Exercise aim: When the line containing "1038x1148 pixels." appears in the entries below, begin printing there and stop after the line containing "Retweet this post using the arrows icon"; print each of those lines exactly and no other line.

------------------------------------------------

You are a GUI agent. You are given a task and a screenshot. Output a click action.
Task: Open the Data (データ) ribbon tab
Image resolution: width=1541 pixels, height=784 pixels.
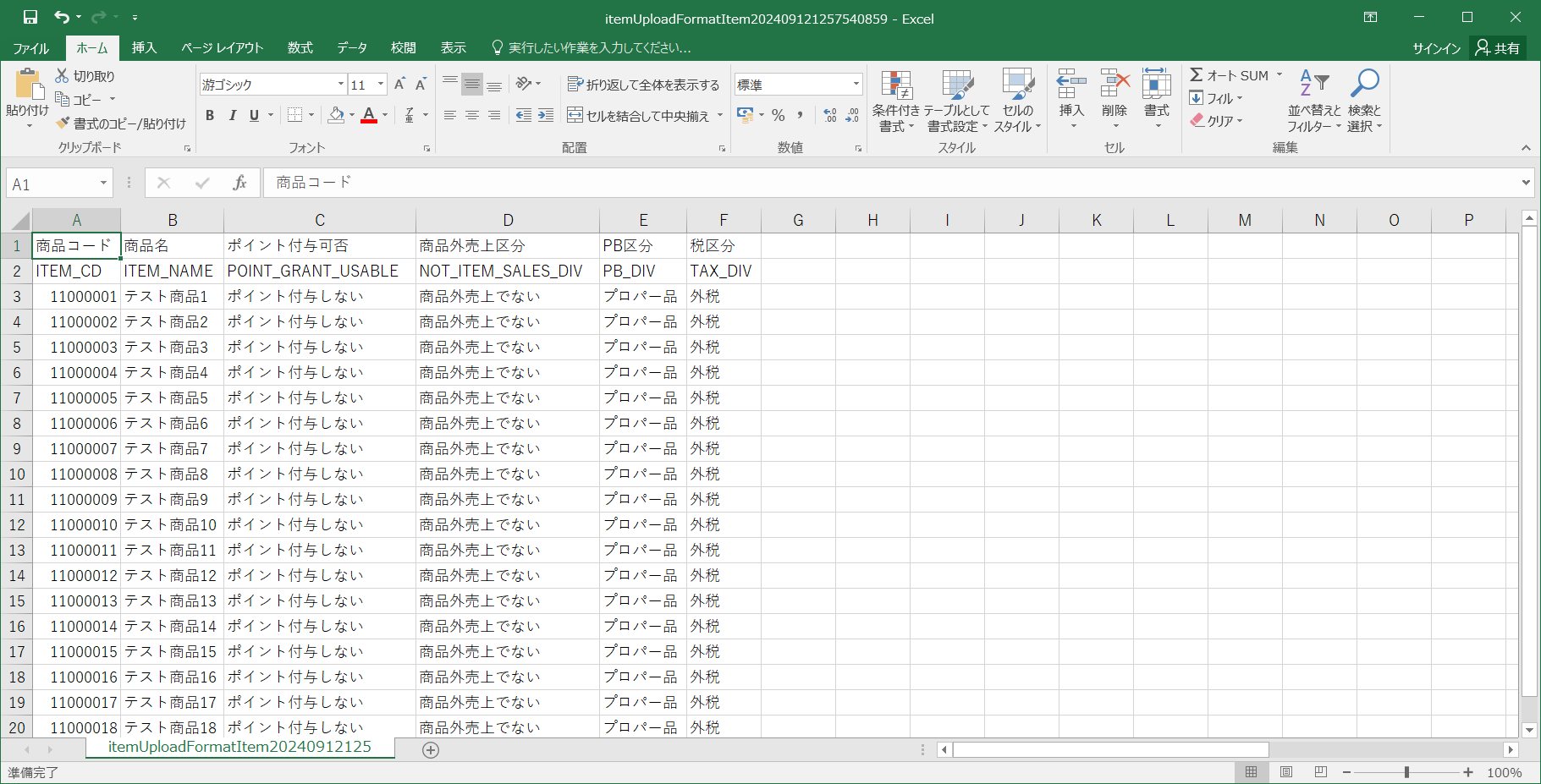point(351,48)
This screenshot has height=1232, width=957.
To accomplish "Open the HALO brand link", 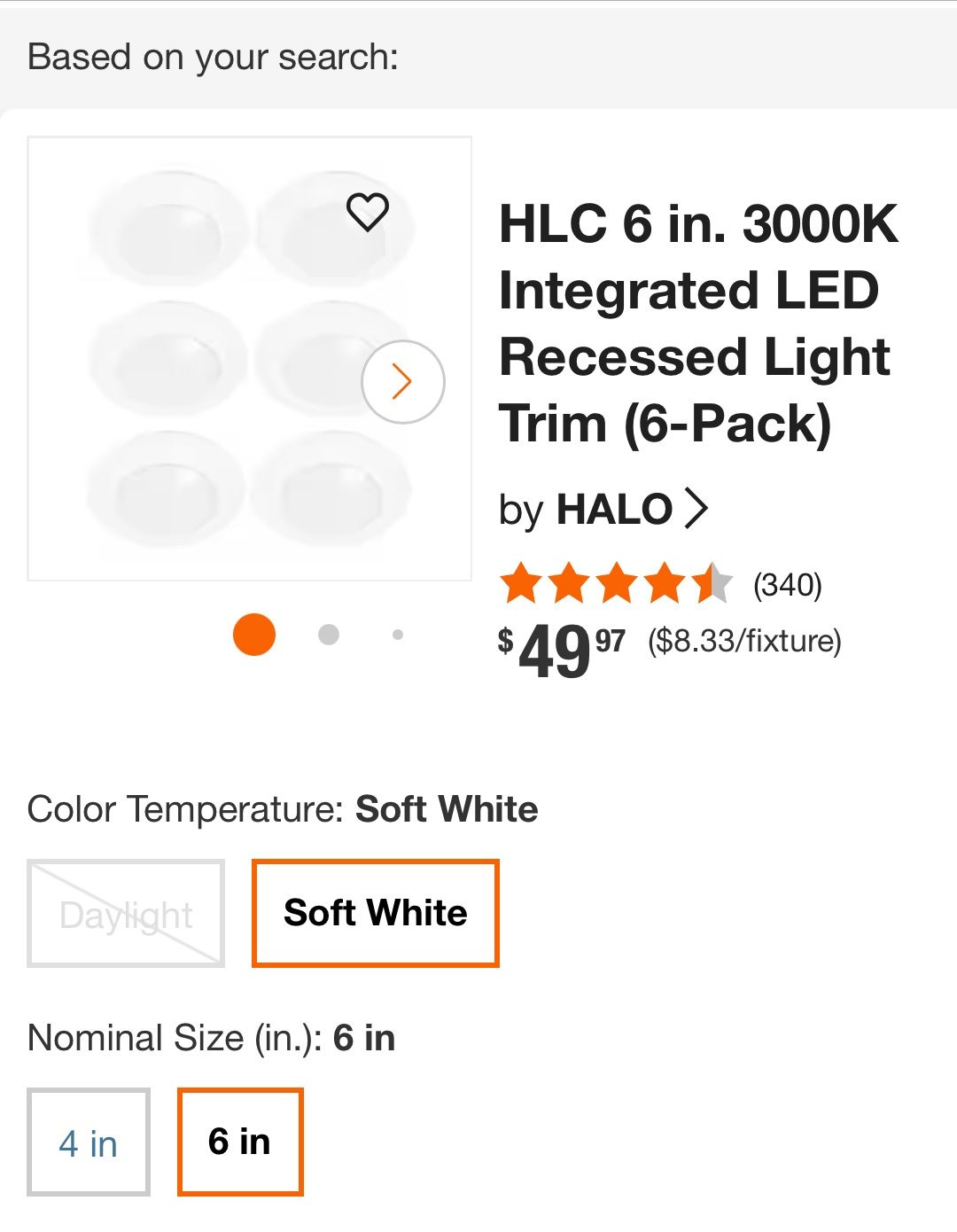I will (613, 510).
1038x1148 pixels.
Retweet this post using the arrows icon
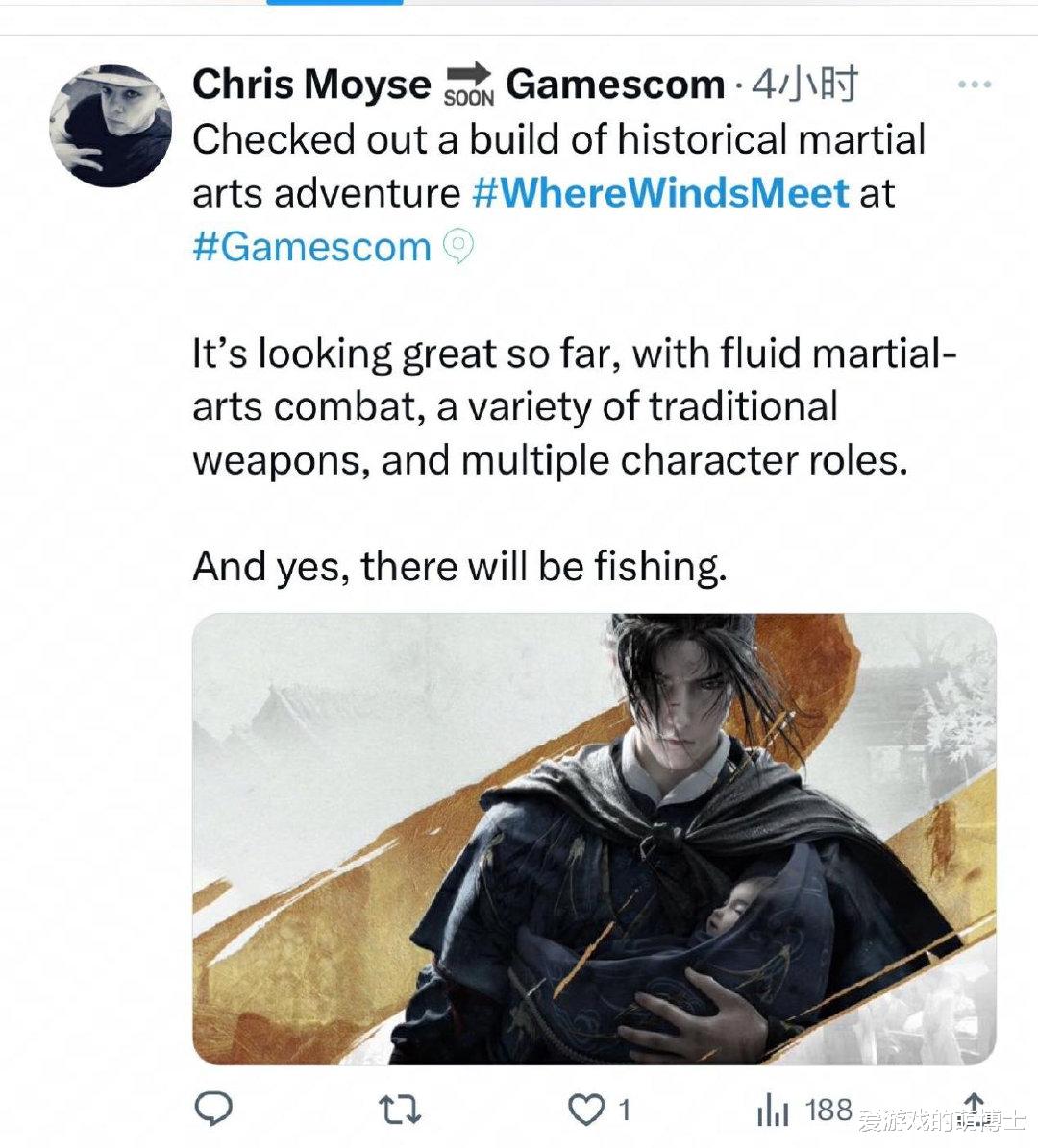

------------------------------------------------

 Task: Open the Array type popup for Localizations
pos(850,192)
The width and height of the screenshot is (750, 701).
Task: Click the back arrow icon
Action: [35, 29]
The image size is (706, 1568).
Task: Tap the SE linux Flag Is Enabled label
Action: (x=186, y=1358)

------------------------------------------------

Exercise output:
1038x1148 pixels.
Retweet this post using the arrows icon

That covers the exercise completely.